Task item:
Without the pictures, set down exactly the lines from the one that contains "Task: Click the tallest center bar at 0 MHz" to the end of the entries, both included, and nothing besides.

Extracted data:
----
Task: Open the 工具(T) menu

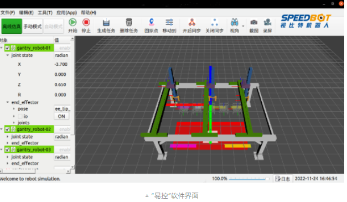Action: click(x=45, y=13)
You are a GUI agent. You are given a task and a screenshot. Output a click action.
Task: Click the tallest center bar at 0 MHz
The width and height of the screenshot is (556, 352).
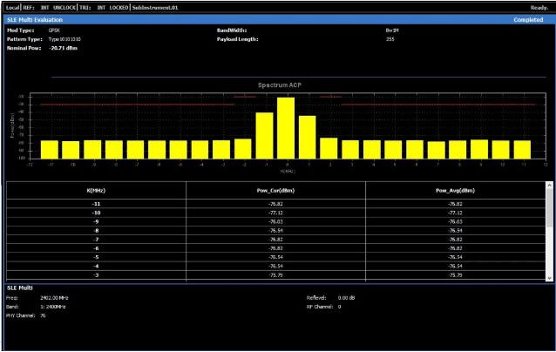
----
Solution for this task:
Task: Click the tallest center bar at 0 MHz
The width and height of the screenshot is (556, 352).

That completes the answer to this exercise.